Pourtant, l’article du Figaro a suscité de multiples reprises, sans que la revendication de YouTube y soit contestée ou même nuancée. Et on lit dans les commentaires suscités par la publication du PDG de Médiamétrie la question d’un professionnel qui parait déboussolé : « comment définit-on une chaîne de télévision ? ».
En l’espace de 20 ans, l’offre de vidéo a connu de multiples déclinaison, acronymes et concepts se sont multipliés (TVoD, SVoD, AVoD, FAST, HVoD, VoL, BVoD, TVS, streaming, CTV…) sans que les définitions de chacun ne soient jamais clairement établies.
Au final, ce sont mêmes les repères les plus élémentaires – ceux du simple dénombrement des contacts – qui se sont brouillés.
Alors que la mesure d’audience de la télévision s’est historiquement construite sur la publication quotidienne du nombre de téléspectateurs présents, en moyenne, sur l’ensemble de la durée d’un programme (nombre forcément inférieur à celui de ceux qui en ont vu au moins une partie), le digital tend à imposer une double révolution : le calcul – là aussi forcément plus flatteur – de la couverture mensuelle (autrement dit le total de ceux qui sont venu au moins une fois dans le mois), et un nombre de « vues » qui intègre ceux qui n’ont regardé qu’une partie du programme (10 secondes dans le cas de YouTube).
Sans même ajouter que le thermomètre est différent (un acteur tiers dans le cas de la télévision ; les plateformes elles-mêmes dans celui de YouTube ou de ses concurrents), il n’est pas étonnant que les plus de 24 millions de téléspectateurs (différents) comptabilisés par Médiamétrie pendant la cérémonie d’ouverture des JO, elle-même, fasse du coup pâle figure par rapport aux 37 millions de vues affichées ce 7 novembre par le « compteur » de YouTube, pour Kaizen.
Rapprocher les deux programmes conduit à une autre notion : le reach instantané, autrement dit la capacité de la télévision à fédérer de larges audiences à un moment t, plutôt que dans la longueur du temps.
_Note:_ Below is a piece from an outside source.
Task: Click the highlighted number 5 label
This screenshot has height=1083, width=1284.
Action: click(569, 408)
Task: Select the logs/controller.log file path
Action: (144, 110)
Si le rattrapage au cours des sept jours suivant la diffusion représente environ un tiers de l’audience pour certains programmes (le « consolidé à J+7 » de Médiamétrie), le live pèse donc, par définition, pour les deux tiers restants ; il aura fallu six semaines à Kaizen (depuis le 18 septembre) pour atteindre les 37 millions de visionnages revendiqués aujourd’hui.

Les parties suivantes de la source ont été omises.